The African Union (AU) Economic, Social and Cultural Council (ECOSOCC) has underscored the need for African leaders to use dialogue to achieve “Silence the Guns” goal in Africa.
ECOSOCC is an advisory body of the African Union (AU) designed to give civil society organisations a voice within AU institutions and decision-making processes.
Dr Tunji Asaolu, 1st Nigerian Representative of the 3rd Permanent General Assembly of AU-ECOSOCC, gave the advice in an interview with newsmen on Friday in Abuja.
Newsmen report that “Silencing the Guns in Africa by 2020″ is an AU campaign aimed at promoting prevention, management and resolution of conflicts in Africa.
Asaolu said that an effective engagement would be a proper mechanism to use in resolving the challenges surrounding the inability of Egypt, Ethiopia and Sudan to reach a compromise after nine years on issues that surround the Grand Ethiopian Renaissance Dam.
According to him, Ethiopia announced they want to fill up the Dam near the blue Nile of Egypt, saying it is a project that the country needed to solve its electricity problem.
Asaolu said: “I think their issue still boils down to negotiation; the River Nile in Cairo, Egypt serves a lot of purpose, it is the one supplying to Sudan and Egypt.
“What Egypt is saying is, if Ethiopia is filling its Dam and serving for that electricity project, it will pose risks, not only for Egypt, but others.
“Egypt depends on that water and that is what they are using for drinking, agriculture and so many things, so the solution still boils down to effective negotiation.

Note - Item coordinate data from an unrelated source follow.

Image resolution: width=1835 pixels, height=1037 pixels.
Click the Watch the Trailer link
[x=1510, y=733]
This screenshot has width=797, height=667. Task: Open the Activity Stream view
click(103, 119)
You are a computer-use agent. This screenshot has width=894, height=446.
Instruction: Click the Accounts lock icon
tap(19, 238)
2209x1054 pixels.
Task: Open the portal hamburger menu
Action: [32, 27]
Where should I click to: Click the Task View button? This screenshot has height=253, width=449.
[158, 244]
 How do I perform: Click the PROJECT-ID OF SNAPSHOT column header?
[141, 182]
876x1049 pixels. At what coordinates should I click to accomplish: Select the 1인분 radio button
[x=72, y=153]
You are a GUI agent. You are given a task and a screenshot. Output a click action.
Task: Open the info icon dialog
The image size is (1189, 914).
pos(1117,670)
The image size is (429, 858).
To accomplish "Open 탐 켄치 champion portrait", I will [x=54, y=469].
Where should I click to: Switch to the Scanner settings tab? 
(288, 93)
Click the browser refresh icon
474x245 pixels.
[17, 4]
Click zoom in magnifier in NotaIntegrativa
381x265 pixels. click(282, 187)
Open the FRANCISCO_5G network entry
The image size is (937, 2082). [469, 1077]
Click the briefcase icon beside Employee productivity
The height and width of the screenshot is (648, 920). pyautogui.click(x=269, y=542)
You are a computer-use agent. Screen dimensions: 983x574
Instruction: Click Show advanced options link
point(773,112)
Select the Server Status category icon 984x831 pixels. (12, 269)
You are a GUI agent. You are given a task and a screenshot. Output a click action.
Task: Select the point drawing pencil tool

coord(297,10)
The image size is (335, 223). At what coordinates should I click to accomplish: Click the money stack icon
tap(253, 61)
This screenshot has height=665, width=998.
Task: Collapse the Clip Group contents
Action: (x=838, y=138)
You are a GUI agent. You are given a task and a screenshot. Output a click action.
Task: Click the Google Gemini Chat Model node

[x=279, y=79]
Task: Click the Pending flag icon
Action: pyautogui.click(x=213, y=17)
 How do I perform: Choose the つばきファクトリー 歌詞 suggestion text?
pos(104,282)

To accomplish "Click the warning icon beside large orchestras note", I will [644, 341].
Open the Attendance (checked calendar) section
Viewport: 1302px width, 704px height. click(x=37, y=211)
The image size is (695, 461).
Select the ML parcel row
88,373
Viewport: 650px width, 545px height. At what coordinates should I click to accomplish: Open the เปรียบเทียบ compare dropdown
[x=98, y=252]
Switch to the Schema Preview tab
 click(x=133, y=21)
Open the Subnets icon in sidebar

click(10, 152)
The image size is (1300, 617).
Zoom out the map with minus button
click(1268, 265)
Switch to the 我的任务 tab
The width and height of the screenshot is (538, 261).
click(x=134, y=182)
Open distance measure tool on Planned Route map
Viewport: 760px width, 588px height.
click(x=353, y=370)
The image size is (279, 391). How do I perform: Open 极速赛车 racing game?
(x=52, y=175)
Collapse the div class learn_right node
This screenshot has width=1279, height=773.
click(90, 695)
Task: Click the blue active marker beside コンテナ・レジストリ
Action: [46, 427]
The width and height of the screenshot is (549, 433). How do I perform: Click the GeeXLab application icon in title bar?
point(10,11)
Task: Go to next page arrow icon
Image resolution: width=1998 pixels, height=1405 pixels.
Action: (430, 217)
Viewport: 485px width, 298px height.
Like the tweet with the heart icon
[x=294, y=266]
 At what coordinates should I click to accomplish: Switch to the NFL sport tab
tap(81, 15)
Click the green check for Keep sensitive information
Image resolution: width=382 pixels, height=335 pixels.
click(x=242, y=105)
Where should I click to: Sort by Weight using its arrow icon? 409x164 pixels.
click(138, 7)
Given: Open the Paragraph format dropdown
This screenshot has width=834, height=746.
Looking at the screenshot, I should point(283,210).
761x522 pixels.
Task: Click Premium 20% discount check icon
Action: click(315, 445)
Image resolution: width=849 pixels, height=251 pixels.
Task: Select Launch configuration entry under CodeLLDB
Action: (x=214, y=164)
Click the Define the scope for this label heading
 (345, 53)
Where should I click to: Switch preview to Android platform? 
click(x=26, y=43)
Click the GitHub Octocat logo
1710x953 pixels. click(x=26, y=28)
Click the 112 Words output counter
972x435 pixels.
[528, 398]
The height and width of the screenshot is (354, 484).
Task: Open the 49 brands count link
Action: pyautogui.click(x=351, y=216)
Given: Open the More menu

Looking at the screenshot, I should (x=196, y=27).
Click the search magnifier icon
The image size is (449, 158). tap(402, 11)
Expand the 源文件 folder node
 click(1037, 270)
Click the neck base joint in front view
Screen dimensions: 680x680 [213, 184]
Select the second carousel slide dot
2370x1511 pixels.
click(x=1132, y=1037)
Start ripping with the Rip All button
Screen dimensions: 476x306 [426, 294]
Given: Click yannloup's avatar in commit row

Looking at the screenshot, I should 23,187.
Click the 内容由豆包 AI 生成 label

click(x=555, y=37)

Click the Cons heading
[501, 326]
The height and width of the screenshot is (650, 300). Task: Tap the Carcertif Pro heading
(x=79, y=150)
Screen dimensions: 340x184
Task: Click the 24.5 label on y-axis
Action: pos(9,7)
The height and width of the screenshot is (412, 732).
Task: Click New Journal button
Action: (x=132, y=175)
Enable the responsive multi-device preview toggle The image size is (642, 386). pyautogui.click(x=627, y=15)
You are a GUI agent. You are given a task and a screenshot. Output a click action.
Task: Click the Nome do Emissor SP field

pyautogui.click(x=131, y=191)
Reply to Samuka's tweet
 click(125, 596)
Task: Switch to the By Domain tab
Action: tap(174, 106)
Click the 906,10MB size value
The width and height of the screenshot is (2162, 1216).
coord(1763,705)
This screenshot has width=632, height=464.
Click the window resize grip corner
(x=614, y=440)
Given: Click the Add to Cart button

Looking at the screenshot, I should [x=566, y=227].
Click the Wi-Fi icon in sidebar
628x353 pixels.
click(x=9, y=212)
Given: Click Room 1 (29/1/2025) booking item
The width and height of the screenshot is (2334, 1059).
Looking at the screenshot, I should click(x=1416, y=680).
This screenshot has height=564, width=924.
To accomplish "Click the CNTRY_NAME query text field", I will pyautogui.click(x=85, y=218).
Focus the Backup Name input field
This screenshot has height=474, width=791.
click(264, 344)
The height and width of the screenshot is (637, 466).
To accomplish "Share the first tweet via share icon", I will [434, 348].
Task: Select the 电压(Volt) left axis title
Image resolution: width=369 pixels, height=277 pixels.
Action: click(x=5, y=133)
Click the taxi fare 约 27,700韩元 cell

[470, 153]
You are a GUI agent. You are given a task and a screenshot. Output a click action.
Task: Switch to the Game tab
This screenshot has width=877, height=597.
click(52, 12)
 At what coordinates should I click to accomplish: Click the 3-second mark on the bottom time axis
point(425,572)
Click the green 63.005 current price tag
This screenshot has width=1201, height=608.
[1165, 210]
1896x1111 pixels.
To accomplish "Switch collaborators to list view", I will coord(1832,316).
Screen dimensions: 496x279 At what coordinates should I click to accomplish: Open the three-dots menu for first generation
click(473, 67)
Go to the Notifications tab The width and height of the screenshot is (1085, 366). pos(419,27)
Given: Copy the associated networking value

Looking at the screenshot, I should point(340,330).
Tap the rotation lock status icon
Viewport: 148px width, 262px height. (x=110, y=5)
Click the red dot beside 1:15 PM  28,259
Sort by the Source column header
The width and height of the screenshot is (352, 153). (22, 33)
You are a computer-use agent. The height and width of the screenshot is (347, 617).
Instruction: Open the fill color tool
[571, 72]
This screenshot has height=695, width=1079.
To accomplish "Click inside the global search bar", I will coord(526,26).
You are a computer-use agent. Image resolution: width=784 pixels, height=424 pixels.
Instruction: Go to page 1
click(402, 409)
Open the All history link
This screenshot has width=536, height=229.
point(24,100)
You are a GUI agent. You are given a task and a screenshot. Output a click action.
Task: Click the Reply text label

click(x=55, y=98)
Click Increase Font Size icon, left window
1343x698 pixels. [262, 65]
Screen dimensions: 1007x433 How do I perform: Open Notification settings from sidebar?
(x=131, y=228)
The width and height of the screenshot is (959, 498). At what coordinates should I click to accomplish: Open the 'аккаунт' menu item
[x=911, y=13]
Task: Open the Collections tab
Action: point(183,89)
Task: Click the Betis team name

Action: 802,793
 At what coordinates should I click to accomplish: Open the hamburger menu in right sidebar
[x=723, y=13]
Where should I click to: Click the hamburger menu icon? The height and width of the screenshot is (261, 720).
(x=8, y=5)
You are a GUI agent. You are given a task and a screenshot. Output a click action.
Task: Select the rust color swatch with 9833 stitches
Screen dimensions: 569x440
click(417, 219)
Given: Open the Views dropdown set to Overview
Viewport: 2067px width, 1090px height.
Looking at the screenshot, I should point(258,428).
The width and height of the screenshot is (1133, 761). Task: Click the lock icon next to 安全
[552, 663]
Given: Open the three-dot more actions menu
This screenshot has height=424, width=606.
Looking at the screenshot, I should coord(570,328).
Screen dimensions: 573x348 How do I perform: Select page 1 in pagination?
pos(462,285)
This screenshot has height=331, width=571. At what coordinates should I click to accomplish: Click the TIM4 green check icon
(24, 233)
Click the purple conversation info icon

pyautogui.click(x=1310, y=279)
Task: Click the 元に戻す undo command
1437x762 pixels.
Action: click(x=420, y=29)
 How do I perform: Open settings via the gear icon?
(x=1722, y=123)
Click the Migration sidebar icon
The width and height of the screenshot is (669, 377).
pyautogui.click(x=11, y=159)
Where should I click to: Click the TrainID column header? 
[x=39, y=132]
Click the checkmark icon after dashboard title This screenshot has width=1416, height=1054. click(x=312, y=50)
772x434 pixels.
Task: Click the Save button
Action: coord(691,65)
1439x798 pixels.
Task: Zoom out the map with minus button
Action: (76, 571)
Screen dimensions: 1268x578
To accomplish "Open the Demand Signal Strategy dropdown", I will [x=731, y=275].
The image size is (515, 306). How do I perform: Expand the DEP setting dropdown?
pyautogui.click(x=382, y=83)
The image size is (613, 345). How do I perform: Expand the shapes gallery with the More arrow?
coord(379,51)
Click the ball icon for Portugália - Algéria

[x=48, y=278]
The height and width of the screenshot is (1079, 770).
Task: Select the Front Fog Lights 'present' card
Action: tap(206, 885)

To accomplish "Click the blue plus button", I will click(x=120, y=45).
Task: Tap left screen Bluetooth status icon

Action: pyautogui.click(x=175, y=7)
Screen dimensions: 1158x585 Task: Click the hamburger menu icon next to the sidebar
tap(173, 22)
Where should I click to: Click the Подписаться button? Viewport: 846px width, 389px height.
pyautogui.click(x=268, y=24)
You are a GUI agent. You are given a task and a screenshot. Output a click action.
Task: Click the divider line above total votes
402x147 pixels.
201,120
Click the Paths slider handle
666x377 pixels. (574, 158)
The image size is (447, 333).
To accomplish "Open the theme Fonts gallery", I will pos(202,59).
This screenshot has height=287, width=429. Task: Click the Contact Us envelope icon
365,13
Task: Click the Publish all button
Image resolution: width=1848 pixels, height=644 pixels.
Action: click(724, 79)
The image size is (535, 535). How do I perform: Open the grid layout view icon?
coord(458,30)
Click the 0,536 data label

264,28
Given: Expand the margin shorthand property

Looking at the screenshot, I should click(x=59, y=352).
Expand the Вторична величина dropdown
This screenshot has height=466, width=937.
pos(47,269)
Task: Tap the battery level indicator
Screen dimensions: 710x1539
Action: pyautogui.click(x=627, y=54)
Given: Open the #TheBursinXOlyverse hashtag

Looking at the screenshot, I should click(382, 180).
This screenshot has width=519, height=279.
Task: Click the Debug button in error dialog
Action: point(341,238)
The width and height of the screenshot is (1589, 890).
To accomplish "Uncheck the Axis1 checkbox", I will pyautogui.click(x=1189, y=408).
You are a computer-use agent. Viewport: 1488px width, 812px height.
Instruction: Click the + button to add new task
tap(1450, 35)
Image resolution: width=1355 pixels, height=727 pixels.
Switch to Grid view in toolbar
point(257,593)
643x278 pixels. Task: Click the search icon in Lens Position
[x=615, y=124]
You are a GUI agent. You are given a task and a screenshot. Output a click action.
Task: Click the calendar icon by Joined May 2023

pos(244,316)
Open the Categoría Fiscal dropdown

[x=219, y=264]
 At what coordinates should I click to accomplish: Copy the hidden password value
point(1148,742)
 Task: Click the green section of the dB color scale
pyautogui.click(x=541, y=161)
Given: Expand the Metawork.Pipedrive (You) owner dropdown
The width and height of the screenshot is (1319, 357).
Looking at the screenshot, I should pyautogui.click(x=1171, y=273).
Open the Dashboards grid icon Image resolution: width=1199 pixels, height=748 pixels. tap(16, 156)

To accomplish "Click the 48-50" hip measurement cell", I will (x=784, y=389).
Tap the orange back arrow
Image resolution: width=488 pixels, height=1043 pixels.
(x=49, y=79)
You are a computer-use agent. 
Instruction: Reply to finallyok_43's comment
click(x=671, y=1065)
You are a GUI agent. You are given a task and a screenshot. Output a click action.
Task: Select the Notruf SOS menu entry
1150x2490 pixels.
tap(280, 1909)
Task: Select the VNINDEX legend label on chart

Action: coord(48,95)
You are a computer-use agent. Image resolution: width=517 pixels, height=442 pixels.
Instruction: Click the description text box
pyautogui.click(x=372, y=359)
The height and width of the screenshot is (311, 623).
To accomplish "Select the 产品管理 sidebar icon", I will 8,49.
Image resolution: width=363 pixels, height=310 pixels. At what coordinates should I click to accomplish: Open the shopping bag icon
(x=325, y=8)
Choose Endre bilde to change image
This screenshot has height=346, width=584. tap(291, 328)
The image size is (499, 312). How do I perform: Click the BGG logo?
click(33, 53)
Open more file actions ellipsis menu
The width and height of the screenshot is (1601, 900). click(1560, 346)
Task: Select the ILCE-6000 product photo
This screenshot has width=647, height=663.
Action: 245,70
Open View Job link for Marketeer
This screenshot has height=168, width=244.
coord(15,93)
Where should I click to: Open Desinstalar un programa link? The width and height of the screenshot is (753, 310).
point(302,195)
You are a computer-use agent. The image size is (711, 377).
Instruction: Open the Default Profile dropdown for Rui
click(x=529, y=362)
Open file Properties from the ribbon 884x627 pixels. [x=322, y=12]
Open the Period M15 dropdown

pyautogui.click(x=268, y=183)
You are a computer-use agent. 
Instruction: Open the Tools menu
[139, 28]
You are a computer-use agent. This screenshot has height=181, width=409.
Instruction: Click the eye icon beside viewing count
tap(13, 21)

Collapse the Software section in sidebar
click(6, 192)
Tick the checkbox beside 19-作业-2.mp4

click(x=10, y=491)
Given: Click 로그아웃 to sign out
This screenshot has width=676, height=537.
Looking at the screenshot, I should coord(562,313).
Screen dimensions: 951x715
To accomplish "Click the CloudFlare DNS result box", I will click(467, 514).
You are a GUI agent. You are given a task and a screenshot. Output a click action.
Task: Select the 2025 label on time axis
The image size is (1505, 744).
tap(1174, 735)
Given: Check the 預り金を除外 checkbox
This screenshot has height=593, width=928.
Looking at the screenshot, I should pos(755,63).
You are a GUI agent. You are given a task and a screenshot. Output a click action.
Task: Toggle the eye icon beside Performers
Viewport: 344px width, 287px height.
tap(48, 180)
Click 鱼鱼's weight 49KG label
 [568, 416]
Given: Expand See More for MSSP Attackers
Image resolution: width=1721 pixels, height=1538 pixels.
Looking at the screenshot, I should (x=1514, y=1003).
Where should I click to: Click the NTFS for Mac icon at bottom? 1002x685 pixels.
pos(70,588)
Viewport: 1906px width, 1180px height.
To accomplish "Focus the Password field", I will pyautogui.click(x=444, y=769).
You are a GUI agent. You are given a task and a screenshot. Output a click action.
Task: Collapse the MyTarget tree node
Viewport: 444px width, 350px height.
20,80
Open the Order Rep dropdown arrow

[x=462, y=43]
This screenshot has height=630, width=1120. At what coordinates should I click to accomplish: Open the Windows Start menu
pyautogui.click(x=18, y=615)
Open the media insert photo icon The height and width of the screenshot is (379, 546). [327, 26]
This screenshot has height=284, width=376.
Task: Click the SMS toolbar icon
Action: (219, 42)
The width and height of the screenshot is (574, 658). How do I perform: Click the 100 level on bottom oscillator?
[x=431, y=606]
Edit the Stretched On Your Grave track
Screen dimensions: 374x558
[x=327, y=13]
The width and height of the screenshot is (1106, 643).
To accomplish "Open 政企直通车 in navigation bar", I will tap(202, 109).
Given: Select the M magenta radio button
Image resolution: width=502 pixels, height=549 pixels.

“Egypt had also called on the United Nations Peace and Security Council to also look into it, they may be right, but it is something that can also be solved within the level of AU.
“The three countries must dialogue and negotiate to silence the guns completely; African leaders must prioritise dialogue and negotiations to avoid further trigger of another gun.”
He noted that although Africa leaders yearn to achieve development, but failure to engage dialogue to resolve issues could pull down effort to achieve the continental goal.
In the same vein, he stressed the need for mutual relationship among member states in the continent, as way forward to liberate the continent.
“We should see ourselves as one, you cannot be building and the same time scattering, we are seeing Agenda 2063 which is talking about Africa we want.
“We must build an Africa where citizen have rights of occupancy and not people attacking each other. Therefore the need for African leaders to work closely together, to realise agenda-2063,” he added.
NAN reports that Agenda 2063 is Africa’s blueprint and master plan for transforming the continent into the global powerhouse of the future.